Southern Living magazine's newly published list of The South's Top 50 Barbecue Joints contains all the usual suspects. Texas representatives include Franklin Barbecue in Austin, Louie Mueller Barbecue in Taylor and two of the big three in Lockhart, Kreuz Market and Black's Barbecue.
Looking east of the Sabine River, barbecue columnist Robert Moss has included spots familiar to anyone who has traveled the barbecue trail: Big Bob Gibson in Alabama, Lexington Barbecue in North Carolina and Scott's Bar-B-que in South Carolina.
Despite the comprehensive nature of Moss's list, not a single Houston or Dallas barbecue joint makes the cut. What gives?
And yet, despite the comprehensive nature of Moss's list, not a single Houston or Dallas barbecue joint makes the cut. What gives?
In an accompanying blog post, Moss admits his is a "working list" of the best places he's been to in the past nine months. "In a region with such a broad and diverse barbecue tradition — and with so many square miles to cover between El Paso and Baltimore — this a rather daunting undertaking, and I will admit that there are still a few places on my short list that I haven’t gotten to yet," Moss writes.
Here's hoping Houston is one of those places, and that Moss has some of our top prospects on his "short list." After all, as I discussed this week on KUHF's Houston Matters, barbecue in this city has never been better. While Texas Monthly barbecue editor Daniel Vaughn makes regular trips to Houston, it's time the rest of the country started paying attention, too.

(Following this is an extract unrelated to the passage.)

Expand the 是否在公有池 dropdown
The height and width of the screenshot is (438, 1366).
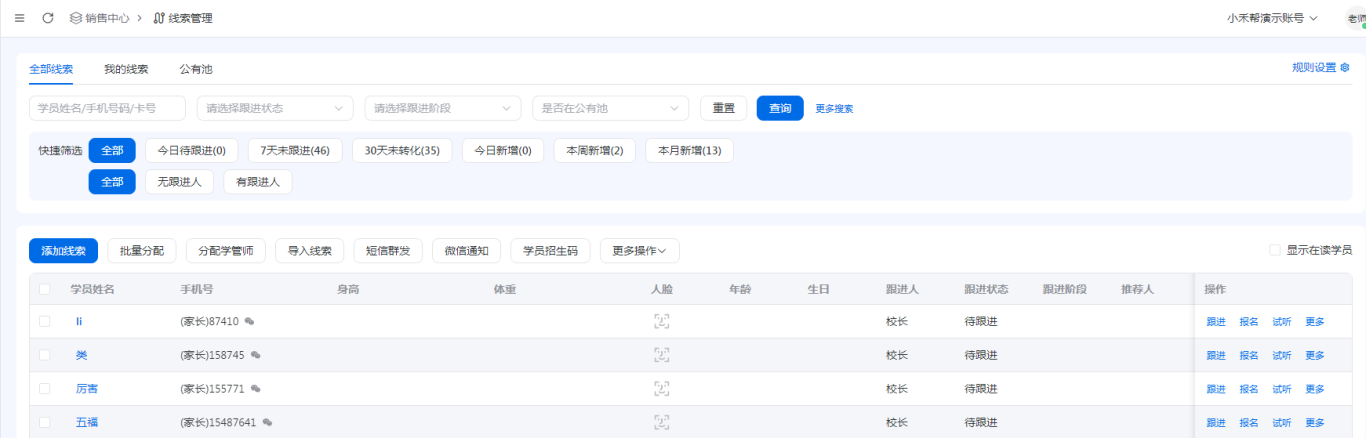(x=610, y=108)
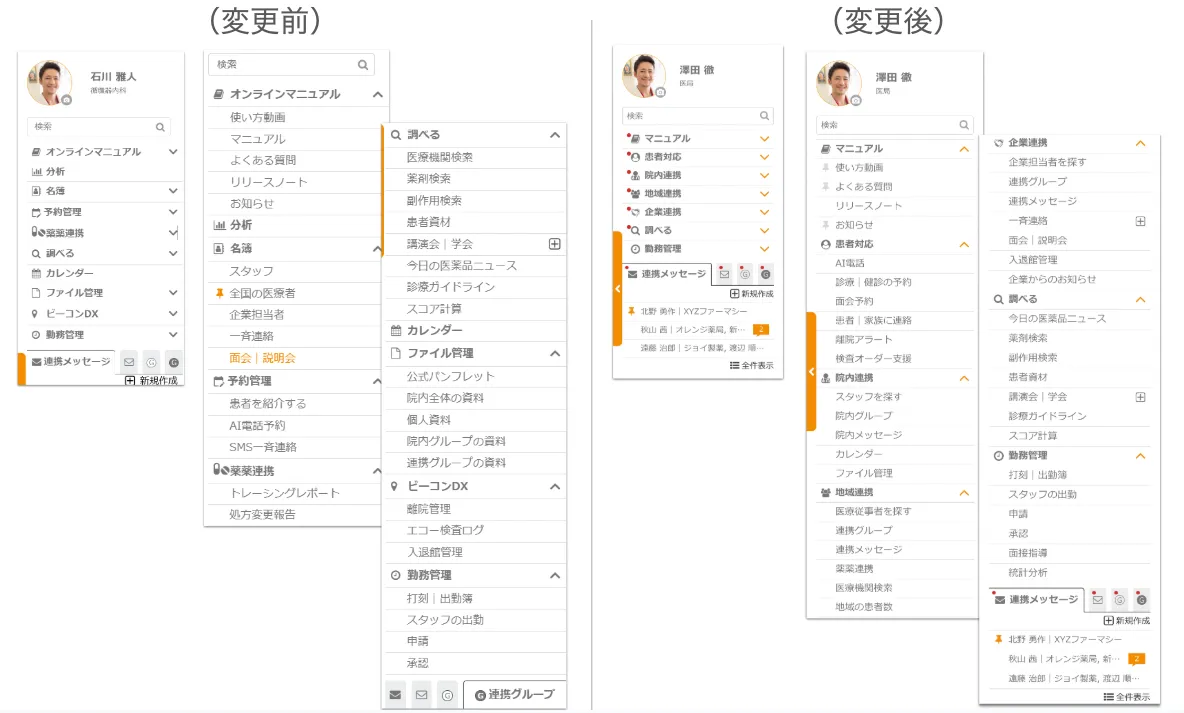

"My travels are far from complete, and this list is still a work in progress. What have I missed out on so far? Please let us know," Moss writes. Well, sir, here goes.
Places like Killen's Barbecue in Pearland, CorkScrew BBQ in Spring and Gatlin's BBQ (coming soon to Oak Forest) have raised the bar. In turn, established places like Roegels Barbecue (formerly Baker's Ribs) and The Brisket House have stepped up and started producing higher quality products that hold their own with the best of central Texas. Up-and-coming talent like Blood Bros. Barbecue, Pappas Charlies Barbeque and Pinkerton's Barbecue ensure that Houston will continue to be a force on the barbecue front for years to come.
Surely at least two or three can find a spot on Moss's list — even if that means he has to cut down a couple of the 12 Tennessee entrants or the whopping 18 Carolina joints (North and South, nine each) to squeeze in, at the very least, Killen's, CorkScrew and Pecan Lodge in Dallas. After all, surely 25 different variations of smoked pig is sufficient to represent the style, right?
Robert Moss, come back to Texas. Give Houston barbecue its due.